TEXT:
┄┄┄┄┄┄

Background information
- Born: Corrina Sephora Mensoff November 4, 1971 (age 54)
- Occupation: Visual Artist
- Years active: 1996–present
- Website: http://www.corrinasephora.com

= Corrina Sephora Mensoff =

Corrina Sephora Mensoff (born November 4, 1971, in Alstead, New Hampshire) is a visual artist who specializes in metal work, sculpture, painting, installation, and mixed media in Atlanta, Georgia, in the United States. Corrina works with universal and personal themes of loss and transformation, within the context of contemporary society. In Corrina’s most recent bodies of work she is exploring lunar images, cells, and the universe as “a meditation in the making.” In a concurrent body of work she has delved into the physical transformation of guns, altering their molecular structure into flowers and garden tools through hot forging the materials. Her work has led her to community involvement with the conversation of guns in our society.

┄┄┄┄┄┄

ENTRIES SHOWN:

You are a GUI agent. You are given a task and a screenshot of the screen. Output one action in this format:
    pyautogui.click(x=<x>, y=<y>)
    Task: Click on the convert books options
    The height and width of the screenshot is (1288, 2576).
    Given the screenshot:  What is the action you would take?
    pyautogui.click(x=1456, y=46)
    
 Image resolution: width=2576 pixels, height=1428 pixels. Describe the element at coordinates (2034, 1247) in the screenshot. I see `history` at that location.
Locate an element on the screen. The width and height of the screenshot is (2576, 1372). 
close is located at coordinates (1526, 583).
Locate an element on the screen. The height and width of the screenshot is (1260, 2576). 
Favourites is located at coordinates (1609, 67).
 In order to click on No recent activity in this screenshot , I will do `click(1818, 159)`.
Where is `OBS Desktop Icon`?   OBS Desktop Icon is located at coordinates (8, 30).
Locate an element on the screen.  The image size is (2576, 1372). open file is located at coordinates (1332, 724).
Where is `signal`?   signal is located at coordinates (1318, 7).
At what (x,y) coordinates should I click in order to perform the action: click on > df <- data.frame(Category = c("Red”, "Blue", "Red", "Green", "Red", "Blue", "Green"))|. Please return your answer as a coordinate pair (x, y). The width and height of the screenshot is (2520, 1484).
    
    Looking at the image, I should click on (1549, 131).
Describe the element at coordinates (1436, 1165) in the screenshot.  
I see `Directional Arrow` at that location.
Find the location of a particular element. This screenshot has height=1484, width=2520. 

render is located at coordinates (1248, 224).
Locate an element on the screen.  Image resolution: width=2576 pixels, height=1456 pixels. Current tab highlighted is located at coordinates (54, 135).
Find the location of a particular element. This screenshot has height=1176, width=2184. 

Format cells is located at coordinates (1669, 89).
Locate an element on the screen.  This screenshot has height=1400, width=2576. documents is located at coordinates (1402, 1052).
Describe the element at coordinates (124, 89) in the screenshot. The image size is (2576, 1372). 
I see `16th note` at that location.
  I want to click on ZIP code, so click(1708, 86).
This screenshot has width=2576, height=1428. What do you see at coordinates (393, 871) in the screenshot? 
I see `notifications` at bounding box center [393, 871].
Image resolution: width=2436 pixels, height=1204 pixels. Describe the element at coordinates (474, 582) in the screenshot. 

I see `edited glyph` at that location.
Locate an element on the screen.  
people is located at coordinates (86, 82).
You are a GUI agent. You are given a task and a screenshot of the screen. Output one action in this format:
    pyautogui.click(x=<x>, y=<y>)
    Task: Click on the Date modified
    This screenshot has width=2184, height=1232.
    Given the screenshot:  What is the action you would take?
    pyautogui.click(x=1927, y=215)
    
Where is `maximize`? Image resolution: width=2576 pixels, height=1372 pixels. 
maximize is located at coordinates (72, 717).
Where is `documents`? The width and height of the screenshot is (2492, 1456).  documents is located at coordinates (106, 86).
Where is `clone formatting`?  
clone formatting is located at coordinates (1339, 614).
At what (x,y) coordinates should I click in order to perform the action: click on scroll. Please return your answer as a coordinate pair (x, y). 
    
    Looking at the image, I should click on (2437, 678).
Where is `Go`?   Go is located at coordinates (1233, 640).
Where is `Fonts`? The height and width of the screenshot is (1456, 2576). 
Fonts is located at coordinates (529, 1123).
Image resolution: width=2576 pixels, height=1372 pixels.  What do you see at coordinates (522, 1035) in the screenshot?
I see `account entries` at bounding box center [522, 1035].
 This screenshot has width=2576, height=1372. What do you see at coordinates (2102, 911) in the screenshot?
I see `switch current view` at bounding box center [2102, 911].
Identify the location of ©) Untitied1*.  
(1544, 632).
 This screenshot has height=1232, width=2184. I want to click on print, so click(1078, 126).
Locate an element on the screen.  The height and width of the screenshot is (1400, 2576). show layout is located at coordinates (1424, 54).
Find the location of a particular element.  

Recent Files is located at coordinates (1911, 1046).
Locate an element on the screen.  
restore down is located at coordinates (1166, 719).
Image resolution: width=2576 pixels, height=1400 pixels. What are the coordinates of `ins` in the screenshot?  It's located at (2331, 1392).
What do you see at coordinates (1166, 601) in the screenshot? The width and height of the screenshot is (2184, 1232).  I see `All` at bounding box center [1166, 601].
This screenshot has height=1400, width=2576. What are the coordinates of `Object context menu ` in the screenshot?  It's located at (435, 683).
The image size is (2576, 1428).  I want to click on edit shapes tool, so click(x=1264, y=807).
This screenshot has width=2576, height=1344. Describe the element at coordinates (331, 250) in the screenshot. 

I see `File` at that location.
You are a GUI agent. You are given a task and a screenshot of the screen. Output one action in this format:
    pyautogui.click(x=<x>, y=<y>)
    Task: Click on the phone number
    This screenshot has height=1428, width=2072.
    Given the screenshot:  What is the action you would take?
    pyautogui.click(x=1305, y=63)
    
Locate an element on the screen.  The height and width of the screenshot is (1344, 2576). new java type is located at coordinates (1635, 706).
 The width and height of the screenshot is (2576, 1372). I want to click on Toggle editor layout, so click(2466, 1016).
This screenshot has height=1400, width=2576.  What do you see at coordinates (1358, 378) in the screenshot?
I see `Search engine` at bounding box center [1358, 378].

┄┄┄┄┄┄

EXERCISE AIM:
According to the artist profile, what do the guns become when Corrina Sephora Mensoff hot-forges them? The material has nothing to do with the artist profile.

YOUR SOLUTION:
Flowers and garden tools.